When it comes to forecasting sales, most marketers rely on a simple function in excel, sometimes their boss’s fancy or even wild conjectures. While realistic forecasts are hard to put together, marketers can leverage pre-built machine learning regression models to their use. This now only gives realistic and pretty accurate predictions about your sales and can be adjusted for future shocks as well.
One of the most popular time series models in machine learning is the SARIMAX model. The SARIMAX (Seasonal Auto-Regressive Integrated Moving Average with eXogenous factor) model takes into account the seasonality of data to forecast time series data.
Since most of our sales data is seasonal, it’s one of the best models to apply to forecast your sales. One of the assumptions of the models is that the data needs to be stationary. Stationarity means that the mean, variance and autocorrelation structure do not change over time.
Just a statistics refresher, autocorrelation is a mathematical representation of the degree of similarity between a given time series and a lagged version of itself over successive time intervals.

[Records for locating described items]
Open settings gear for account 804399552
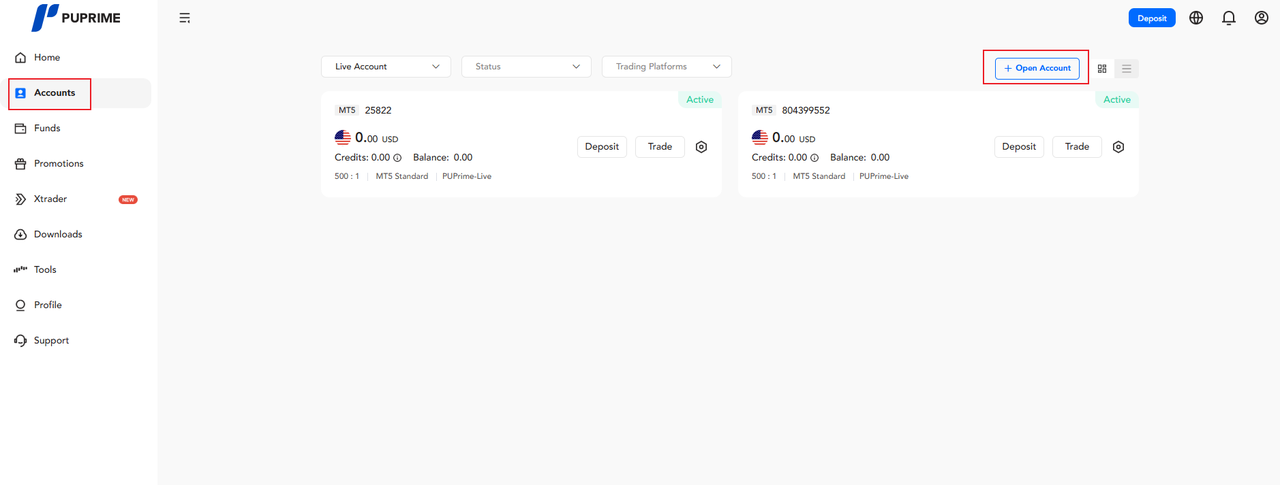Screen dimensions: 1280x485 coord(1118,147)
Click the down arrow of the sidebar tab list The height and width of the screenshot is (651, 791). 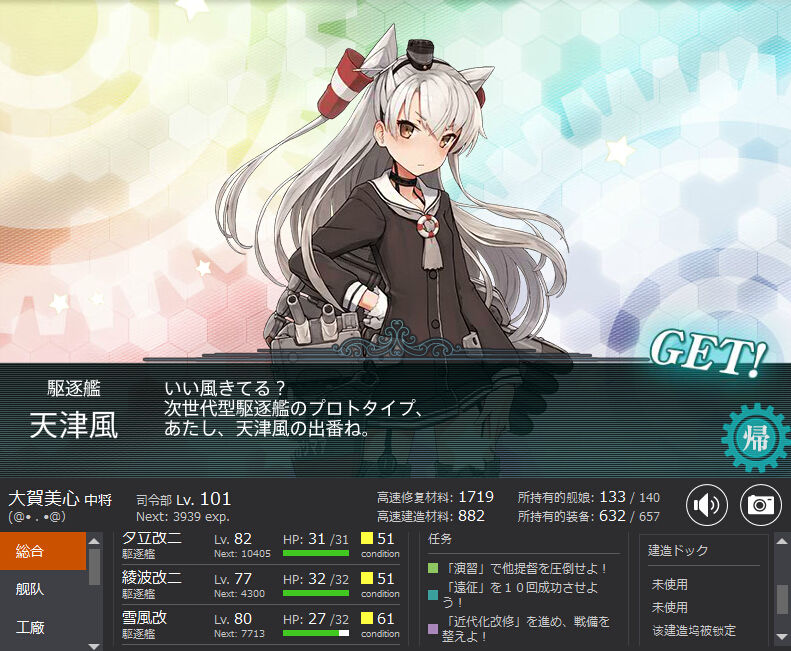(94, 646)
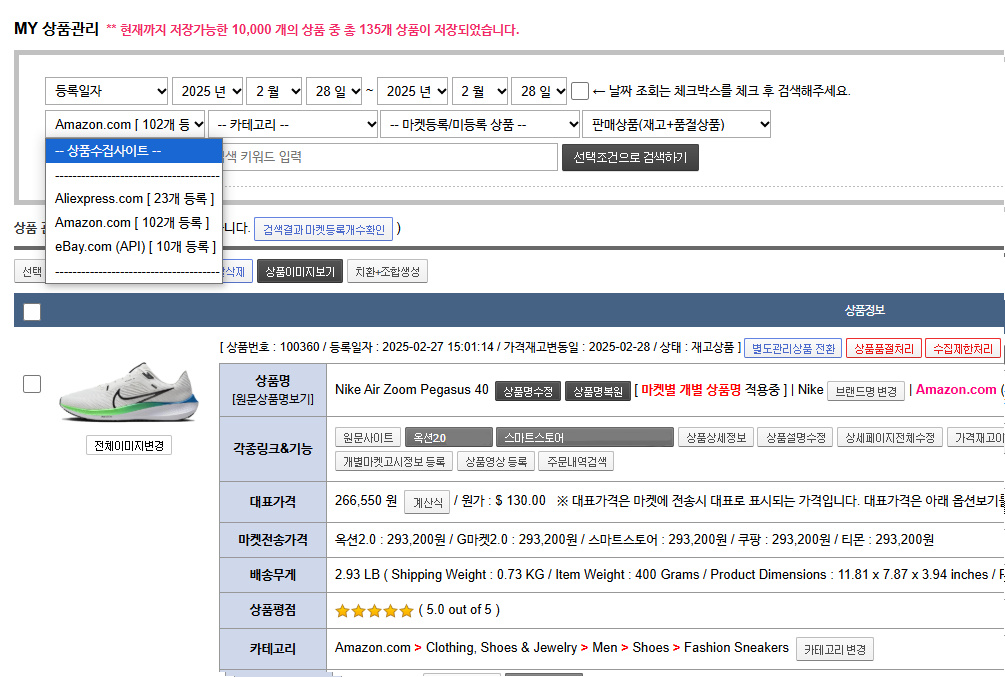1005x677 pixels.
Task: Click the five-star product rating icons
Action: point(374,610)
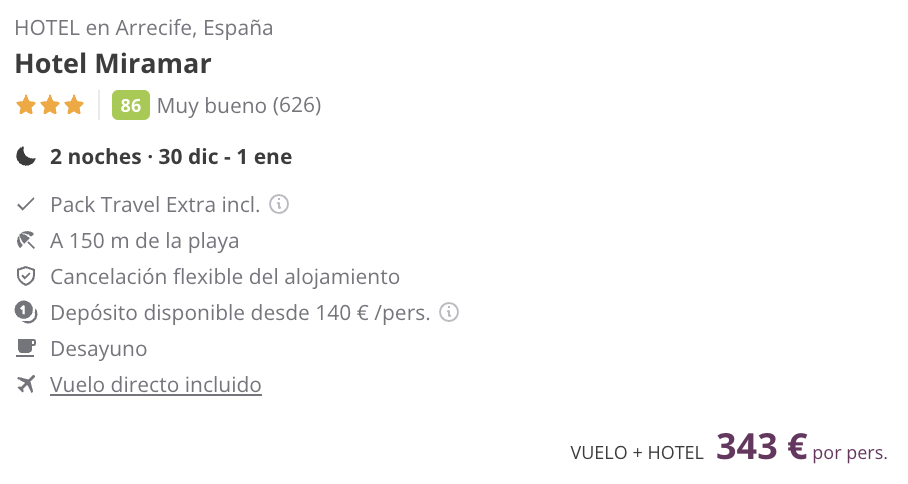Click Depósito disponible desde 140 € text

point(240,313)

EXERCISE GOAL: Continue the article on forecasting sales with the SARIMAX model from the point at which it ends, beginning after its final sentence.

SOLVED EXERCISE:
While the data is rarely stationary in a real-world scenario, we can difference our time series data by deducting lagged values from the original series to make it stationary.
To check if the data is stationary or not, we use the ad fuller method. This method takes into account the original dataset and gives a p-value to the null hypothesis that the data is nonstationary. So if you have the p-value from the ad-fuller method to be less than 0.05 (generally accepted p-value), we can reject the null hypothesis that the data is non-stationary, meaning that the data is indeed stationary.
Once you have the differenced dataset, we need to plot the pacf and acf graphs to understand the order of the model. The order basically tells us which model to use, whether it is going to be Moving Average or Auto-Regressive or both integrated (ARIMA). One quick rule here;
Identification of an AR (Auto-regressive) model is often best done with the PACF.
For an AR model, the theoretical PACF “shuts off” past the order of the model. The phrase “shuts off” means that in theory the partial autocorrelations are equal to 0 beyond that point. Put another way, the number of non-zero partial autocorrelations gives the order of the AR model. By the “order of the model” we mean the most extreme lag of x that is used as a predictor.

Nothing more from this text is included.